The only two Afghan women at the party, Philip says, were also American citizens. One works in interim leader Hamid Karzai's office. Nevertheless, the police tossed both interpreters into a police van. Philip says that the cops punched and slapped Mashal and his friend, Farouq, but later released them into the American reporters' custody.

"The next day, the country's newly elected leader, Mr. Karzai (page 1), was informed of our run-in and vowed to punish the offending officials. Only one problem," says Philip. "Karzai has no police force that he can call his own, and the UN peacekeepers didn't want to touch this one."

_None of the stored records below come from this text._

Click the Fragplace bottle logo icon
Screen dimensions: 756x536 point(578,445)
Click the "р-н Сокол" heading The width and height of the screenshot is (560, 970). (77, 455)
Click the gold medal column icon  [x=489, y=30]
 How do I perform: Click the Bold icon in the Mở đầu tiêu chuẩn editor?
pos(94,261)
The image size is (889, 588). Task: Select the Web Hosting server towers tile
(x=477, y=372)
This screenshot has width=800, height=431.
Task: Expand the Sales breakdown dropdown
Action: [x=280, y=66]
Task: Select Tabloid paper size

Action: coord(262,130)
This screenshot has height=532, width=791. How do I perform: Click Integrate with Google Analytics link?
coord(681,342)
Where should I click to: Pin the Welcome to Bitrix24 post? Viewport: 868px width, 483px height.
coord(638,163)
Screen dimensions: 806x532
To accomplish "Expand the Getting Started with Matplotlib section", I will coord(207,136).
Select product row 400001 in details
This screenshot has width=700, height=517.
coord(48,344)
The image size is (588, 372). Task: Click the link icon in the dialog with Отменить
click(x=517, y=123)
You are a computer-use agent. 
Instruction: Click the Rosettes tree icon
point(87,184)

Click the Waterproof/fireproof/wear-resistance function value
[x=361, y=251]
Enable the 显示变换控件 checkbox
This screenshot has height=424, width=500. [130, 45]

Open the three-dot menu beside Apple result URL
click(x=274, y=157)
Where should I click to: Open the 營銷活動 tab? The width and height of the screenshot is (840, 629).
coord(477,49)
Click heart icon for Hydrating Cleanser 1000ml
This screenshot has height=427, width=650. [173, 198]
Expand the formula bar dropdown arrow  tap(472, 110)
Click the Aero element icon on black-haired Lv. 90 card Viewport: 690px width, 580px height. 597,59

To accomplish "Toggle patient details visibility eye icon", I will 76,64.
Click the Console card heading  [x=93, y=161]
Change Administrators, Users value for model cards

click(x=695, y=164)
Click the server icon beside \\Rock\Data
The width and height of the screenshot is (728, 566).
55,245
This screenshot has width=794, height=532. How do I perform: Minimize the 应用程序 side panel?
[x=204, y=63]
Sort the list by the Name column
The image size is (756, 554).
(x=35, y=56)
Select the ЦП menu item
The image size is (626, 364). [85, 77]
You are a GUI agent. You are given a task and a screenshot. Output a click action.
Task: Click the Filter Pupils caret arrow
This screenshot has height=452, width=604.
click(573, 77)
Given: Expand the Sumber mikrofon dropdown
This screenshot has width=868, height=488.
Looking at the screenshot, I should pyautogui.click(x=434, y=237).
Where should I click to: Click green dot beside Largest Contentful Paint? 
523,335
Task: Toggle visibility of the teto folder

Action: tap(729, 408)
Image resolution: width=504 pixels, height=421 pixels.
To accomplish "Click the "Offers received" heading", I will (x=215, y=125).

• IT'S ALL IN THE NAME: Martin Hodgson says the island he writes about today (page 7) is the only part of Colombia where people aren't completely baffled by his surname. "Hodgson is one of the most common family names on the island, thanks to an 18th-century British official (and presumably, slave-owner) who administrated the San Andres archipelago and Nicaragua's Mosquito Coast," Martin says. "At the hotel I stayed at, the receptionist told me that she'd presumed I was Nicaraguan. I was honored to meet 95-year old Virginia Hodgson, who is a living repository of island folk dancing (she still dances every day) – and, I guess, a very, very, very distant relative."

• SERIOUS FIRST LADY: Nick Blanford says that while interviewing Syrians and diplomats about Bashar al-Assad (this page), it was striking that whatever their view, most of them mentioned what a positive role the president's wife, Asma al Assad, has played.

Although Syria is ruled by a secular regime, it is still a traditional Muslim country where women rarely play public roles. Before marrying the president, Asma al-Akhras lived in London where she worked as a financial analyst. Nick says President Assad's hawkish exterior clearly has been softened by his marriage to Asma. And diplomats told him they were impressed with her high public profile and devotion to social work.